Input:

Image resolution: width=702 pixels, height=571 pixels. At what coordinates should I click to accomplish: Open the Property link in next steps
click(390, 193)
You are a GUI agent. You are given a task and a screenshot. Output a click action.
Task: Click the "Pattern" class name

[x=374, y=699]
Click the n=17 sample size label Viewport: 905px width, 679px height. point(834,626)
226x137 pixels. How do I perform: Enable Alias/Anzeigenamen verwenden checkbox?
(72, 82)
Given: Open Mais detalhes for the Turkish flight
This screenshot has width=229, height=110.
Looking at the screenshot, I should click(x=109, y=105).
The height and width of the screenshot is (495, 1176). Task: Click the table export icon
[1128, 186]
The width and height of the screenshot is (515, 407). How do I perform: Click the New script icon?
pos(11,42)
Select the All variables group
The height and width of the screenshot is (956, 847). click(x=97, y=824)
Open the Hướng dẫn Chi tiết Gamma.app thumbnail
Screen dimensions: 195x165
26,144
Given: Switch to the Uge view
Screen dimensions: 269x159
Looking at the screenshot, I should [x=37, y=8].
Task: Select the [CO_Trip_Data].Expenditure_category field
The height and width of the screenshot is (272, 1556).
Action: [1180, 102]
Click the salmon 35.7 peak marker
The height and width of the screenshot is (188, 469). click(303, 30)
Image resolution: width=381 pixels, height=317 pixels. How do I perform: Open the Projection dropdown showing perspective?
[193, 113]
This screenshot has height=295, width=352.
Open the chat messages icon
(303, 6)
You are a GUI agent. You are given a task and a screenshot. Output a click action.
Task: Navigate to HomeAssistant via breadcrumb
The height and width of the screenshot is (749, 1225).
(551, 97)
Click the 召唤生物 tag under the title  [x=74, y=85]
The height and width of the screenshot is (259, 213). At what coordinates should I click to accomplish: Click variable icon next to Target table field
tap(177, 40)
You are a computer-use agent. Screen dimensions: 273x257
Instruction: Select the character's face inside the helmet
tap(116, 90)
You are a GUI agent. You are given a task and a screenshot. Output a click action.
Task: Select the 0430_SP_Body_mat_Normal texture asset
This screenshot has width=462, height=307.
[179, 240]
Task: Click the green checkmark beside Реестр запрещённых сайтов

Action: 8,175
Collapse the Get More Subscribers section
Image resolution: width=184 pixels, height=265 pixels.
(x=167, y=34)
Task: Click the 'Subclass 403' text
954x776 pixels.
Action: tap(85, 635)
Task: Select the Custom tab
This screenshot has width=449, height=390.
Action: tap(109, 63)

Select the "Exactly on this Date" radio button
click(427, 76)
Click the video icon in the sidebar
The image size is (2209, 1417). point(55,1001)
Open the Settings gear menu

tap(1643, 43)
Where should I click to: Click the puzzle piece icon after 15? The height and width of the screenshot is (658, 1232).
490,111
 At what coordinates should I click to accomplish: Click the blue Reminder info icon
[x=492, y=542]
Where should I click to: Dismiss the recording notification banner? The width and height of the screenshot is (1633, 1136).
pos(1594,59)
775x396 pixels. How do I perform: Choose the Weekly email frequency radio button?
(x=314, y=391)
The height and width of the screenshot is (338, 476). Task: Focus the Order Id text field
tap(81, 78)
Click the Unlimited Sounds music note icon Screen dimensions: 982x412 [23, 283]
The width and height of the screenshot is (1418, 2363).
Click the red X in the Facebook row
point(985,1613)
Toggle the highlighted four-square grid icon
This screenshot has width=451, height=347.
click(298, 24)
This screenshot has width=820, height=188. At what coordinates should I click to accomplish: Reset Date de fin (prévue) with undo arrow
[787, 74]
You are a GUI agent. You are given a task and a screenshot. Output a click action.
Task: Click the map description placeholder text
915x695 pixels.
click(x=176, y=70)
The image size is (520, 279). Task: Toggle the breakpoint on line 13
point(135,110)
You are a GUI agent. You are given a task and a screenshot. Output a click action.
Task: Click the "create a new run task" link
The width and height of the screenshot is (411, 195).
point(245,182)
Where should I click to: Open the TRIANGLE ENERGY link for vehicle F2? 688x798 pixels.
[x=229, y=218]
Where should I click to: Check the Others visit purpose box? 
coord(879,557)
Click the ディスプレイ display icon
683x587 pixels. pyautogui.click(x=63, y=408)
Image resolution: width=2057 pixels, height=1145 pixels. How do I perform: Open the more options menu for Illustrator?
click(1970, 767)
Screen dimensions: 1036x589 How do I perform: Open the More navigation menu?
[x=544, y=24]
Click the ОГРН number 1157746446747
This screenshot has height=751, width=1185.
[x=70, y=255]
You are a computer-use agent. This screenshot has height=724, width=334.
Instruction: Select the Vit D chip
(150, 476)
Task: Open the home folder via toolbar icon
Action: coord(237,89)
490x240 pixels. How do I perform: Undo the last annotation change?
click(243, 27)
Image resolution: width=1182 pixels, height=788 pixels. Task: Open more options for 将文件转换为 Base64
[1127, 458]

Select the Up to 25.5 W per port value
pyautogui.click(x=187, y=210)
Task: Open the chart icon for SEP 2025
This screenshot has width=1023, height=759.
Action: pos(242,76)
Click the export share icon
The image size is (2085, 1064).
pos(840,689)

Requirement:
Rewrite all the data above, changing every "How do I perform" to "What should I click to do" and leaving everything else as it is.

Completed task:
Image resolution: width=702 pixels, height=571 pixels. At what coordinates should I click to accomplish: Open the Property link in next steps
click(390, 193)
You are a GUI agent. You are given a task and a screenshot. Output a click action.
Task: Click the "Pattern" class name

[x=374, y=699]
Click the n=17 sample size label Viewport: 905px width, 679px height. point(834,626)
226x137 pixels. What should I click to do: Enable Alias/Anzeigenamen verwenden checkbox?
(72, 82)
Given: Open Mais detalhes for the Turkish flight
This screenshot has width=229, height=110.
Looking at the screenshot, I should click(x=109, y=105).
The height and width of the screenshot is (495, 1176). Task: Click the table export icon
[1128, 186]
The width and height of the screenshot is (515, 407). What should I click to do: Click the New script icon?
pos(11,42)
Select the All variables group
The height and width of the screenshot is (956, 847). click(x=97, y=824)
Open the Hướng dẫn Chi tiết Gamma.app thumbnail
Screen dimensions: 195x165
26,144
Given: Switch to the Uge view
Screen dimensions: 269x159
Looking at the screenshot, I should [x=37, y=8].
Task: Select the [CO_Trip_Data].Expenditure_category field
The height and width of the screenshot is (272, 1556).
Action: [1180, 102]
Click the salmon 35.7 peak marker
The height and width of the screenshot is (188, 469). click(303, 30)
Image resolution: width=381 pixels, height=317 pixels. What should I click to do: Open the Projection dropdown showing perspective?
[193, 113]
This screenshot has height=295, width=352.
Open the chat messages icon
(303, 6)
You are a GUI agent. You are given a task and a screenshot. Output a click action.
Task: Navigate to HomeAssistant via breadcrumb
The height and width of the screenshot is (749, 1225).
(551, 97)
Click the 召唤生物 tag under the title  [x=74, y=85]
The height and width of the screenshot is (259, 213). At what coordinates should I click to accomplish: Click variable icon next to Target table field
tap(177, 40)
You are a computer-use agent. Screen dimensions: 273x257
Instruction: Select the character's face inside the helmet
tap(116, 90)
You are a GUI agent. You are given a task and a screenshot. Output a click action.
Task: Select the 0430_SP_Body_mat_Normal texture asset
This screenshot has width=462, height=307.
[179, 240]
Task: Click the green checkmark beside Реестр запрещённых сайтов

Action: 8,175
Collapse the Get More Subscribers section
Image resolution: width=184 pixels, height=265 pixels.
(x=167, y=34)
Task: Click the 'Subclass 403' text
954x776 pixels.
Action: tap(85, 635)
Task: Select the Custom tab
This screenshot has width=449, height=390.
Action: tap(109, 63)

Select the "Exactly on this Date" radio button
click(427, 76)
Click the video icon in the sidebar
The image size is (2209, 1417). point(55,1001)
Open the Settings gear menu

tap(1643, 43)
Where should I click to: Click the puzzle piece icon after 15? The height and width of the screenshot is (658, 1232).
490,111
 At what coordinates should I click to accomplish: Click the blue Reminder info icon
[x=492, y=542]
Where should I click to: Dismiss the recording notification banner? The width and height of the screenshot is (1633, 1136).
pos(1594,59)
775x396 pixels. What should I click to do: Choose the Weekly email frequency radio button?
(x=314, y=391)
The height and width of the screenshot is (338, 476). Task: Focus the Order Id text field
tap(81, 78)
Click the Unlimited Sounds music note icon Screen dimensions: 982x412 [23, 283]
The width and height of the screenshot is (1418, 2363).
Click the red X in the Facebook row
point(985,1613)
Toggle the highlighted four-square grid icon
This screenshot has width=451, height=347.
click(298, 24)
This screenshot has width=820, height=188. At what coordinates should I click to accomplish: Reset Date de fin (prévue) with undo arrow
[787, 74]
You are a GUI agent. You are given a task and a screenshot. Output a click action.
Task: Click the map description placeholder text
915x695 pixels.
click(x=176, y=70)
The image size is (520, 279). Task: Toggle the breakpoint on line 13
point(135,110)
You are a GUI agent. You are given a task and a screenshot. Output a click action.
Task: Click the "create a new run task" link
The width and height of the screenshot is (411, 195).
point(245,182)
Where should I click to: Open the TRIANGLE ENERGY link for vehicle F2? 688x798 pixels.
[x=229, y=218]
Where should I click to: Check the Others visit purpose box? 
coord(879,557)
Click the ディスプレイ display icon
683x587 pixels. pyautogui.click(x=63, y=408)
Image resolution: width=2057 pixels, height=1145 pixels. What should I click to do: Open the more options menu for Illustrator?
click(1970, 767)
Screen dimensions: 1036x589 What should I click to do: Open the More navigation menu?
[x=544, y=24]
Click the ОГРН number 1157746446747
This screenshot has height=751, width=1185.
[x=70, y=255]
You are a computer-use agent. This screenshot has height=724, width=334.
Instruction: Select the Vit D chip
(150, 476)
Task: Open the home folder via toolbar icon
Action: coord(237,89)
490x240 pixels. What should I click to do: Undo the last annotation change?
click(243, 27)
Image resolution: width=1182 pixels, height=788 pixels. Task: Open more options for 将文件转换为 Base64
[1127, 458]

Select the Up to 25.5 W per port value
pyautogui.click(x=187, y=210)
Task: Open the chart icon for SEP 2025
This screenshot has width=1023, height=759.
Action: pos(242,76)
Click the export share icon
The image size is (2085, 1064).
pos(840,689)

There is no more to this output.